++++ Excerpted records ++++

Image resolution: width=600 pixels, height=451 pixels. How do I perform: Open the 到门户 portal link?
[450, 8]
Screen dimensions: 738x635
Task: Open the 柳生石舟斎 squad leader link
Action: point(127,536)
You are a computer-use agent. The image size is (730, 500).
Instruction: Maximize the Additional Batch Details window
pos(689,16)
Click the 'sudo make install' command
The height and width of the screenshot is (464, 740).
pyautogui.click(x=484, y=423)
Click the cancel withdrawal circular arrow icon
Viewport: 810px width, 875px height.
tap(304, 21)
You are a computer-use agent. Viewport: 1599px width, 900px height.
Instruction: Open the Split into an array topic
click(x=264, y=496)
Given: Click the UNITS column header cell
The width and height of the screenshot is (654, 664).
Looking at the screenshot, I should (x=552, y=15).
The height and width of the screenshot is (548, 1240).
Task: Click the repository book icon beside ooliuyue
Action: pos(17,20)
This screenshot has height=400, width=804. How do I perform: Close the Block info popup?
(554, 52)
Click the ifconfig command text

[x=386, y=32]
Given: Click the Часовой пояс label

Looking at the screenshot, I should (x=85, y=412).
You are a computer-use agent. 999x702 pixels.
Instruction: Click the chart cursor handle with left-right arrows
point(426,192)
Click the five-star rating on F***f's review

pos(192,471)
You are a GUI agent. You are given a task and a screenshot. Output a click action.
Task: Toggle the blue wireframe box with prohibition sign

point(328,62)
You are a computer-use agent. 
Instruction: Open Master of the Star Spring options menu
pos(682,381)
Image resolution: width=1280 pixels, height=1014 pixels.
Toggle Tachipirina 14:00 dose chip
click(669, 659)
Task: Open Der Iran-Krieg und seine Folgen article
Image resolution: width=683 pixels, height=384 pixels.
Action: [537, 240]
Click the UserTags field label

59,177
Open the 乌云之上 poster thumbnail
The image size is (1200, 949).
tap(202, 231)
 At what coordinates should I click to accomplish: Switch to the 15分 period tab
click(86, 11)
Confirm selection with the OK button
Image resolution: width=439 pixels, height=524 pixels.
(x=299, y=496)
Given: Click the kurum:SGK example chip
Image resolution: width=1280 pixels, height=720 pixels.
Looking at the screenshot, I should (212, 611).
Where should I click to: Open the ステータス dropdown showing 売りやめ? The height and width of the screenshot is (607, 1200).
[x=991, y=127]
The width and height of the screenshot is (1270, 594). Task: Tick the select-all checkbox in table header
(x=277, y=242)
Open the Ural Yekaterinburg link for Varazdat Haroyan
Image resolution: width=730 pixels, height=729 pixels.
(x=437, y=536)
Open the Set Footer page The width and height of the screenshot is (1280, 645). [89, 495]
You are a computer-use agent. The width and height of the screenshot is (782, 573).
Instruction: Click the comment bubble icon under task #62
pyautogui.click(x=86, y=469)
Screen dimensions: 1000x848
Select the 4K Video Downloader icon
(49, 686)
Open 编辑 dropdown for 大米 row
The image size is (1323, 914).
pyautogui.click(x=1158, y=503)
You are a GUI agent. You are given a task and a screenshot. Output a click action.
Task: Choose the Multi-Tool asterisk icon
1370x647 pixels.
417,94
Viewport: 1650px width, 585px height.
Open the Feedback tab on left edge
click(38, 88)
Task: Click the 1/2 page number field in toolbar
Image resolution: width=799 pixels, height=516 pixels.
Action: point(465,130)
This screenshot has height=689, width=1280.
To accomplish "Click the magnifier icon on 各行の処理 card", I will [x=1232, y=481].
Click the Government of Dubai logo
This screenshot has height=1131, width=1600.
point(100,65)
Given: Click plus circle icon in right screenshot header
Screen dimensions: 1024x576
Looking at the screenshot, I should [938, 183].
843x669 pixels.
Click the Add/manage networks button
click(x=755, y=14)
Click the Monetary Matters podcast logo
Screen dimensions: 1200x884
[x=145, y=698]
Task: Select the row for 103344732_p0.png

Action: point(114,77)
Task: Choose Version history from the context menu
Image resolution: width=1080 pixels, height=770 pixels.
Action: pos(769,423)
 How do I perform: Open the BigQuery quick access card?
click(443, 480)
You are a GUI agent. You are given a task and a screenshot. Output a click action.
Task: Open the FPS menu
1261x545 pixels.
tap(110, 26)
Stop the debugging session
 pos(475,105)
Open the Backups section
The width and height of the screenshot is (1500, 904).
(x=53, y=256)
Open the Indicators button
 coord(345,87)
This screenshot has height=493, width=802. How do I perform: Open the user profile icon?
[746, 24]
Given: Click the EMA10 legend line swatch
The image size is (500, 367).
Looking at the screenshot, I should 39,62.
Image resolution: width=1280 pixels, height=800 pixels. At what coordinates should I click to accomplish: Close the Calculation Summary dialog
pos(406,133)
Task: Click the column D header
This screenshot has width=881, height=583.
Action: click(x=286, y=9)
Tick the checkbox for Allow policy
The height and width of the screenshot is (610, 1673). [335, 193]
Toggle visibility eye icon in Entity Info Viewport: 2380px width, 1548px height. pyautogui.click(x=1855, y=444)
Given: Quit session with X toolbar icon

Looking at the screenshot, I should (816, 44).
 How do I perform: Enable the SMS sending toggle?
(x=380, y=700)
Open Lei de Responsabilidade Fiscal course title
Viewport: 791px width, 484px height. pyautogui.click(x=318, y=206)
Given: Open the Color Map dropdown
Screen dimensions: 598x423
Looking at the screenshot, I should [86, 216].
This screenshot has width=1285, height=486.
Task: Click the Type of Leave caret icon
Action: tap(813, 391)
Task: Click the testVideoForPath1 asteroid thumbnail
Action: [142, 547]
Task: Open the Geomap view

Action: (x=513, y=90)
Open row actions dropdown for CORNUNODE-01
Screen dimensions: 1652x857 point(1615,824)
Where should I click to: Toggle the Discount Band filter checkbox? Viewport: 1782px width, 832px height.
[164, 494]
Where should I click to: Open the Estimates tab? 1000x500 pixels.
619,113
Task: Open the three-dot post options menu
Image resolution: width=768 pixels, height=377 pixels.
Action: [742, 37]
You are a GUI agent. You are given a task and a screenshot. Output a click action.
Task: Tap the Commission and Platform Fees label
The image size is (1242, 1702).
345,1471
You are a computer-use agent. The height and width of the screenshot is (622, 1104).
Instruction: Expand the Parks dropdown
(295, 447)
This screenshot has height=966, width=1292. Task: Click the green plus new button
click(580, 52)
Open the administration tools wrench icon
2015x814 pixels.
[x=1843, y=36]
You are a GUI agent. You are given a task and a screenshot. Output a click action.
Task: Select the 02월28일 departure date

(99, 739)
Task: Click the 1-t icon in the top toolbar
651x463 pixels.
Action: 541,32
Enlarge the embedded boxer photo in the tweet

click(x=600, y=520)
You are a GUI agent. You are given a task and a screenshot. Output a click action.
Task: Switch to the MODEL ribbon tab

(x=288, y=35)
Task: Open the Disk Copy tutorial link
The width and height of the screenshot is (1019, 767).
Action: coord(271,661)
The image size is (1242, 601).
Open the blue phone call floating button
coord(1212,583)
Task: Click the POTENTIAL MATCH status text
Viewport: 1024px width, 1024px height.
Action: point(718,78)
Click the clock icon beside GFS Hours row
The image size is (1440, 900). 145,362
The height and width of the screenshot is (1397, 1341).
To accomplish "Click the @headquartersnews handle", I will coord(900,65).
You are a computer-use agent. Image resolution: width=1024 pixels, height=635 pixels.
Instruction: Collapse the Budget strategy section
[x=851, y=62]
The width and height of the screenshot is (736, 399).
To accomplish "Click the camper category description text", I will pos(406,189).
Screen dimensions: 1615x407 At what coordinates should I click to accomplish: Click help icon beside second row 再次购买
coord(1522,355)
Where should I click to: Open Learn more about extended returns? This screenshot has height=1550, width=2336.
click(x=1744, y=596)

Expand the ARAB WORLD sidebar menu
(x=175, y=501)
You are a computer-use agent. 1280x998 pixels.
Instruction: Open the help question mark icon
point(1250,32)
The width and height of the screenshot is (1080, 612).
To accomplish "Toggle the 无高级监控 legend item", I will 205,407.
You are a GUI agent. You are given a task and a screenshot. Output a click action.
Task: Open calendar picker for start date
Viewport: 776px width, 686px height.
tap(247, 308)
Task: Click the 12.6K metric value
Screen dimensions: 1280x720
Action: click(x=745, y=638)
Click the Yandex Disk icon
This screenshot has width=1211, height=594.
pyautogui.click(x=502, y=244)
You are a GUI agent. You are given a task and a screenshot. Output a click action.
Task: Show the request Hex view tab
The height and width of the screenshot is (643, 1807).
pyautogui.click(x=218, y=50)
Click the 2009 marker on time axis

++++

• Your goal: The lines to copy run from the first line of the entries to the line containing "Click the cancel"; copy them exactly and output nothing else.

• Response area:
Image resolution: width=600 pixels, height=451 pixels. How do I perform: Open the 到门户 portal link?
[450, 8]
Screen dimensions: 738x635
Task: Open the 柳生石舟斎 squad leader link
Action: point(127,536)
You are a computer-use agent. The image size is (730, 500).
Instruction: Maximize the Additional Batch Details window
pos(689,16)
Click the 'sudo make install' command
The height and width of the screenshot is (464, 740).
pyautogui.click(x=484, y=423)
Click the cancel withdrawal circular arrow icon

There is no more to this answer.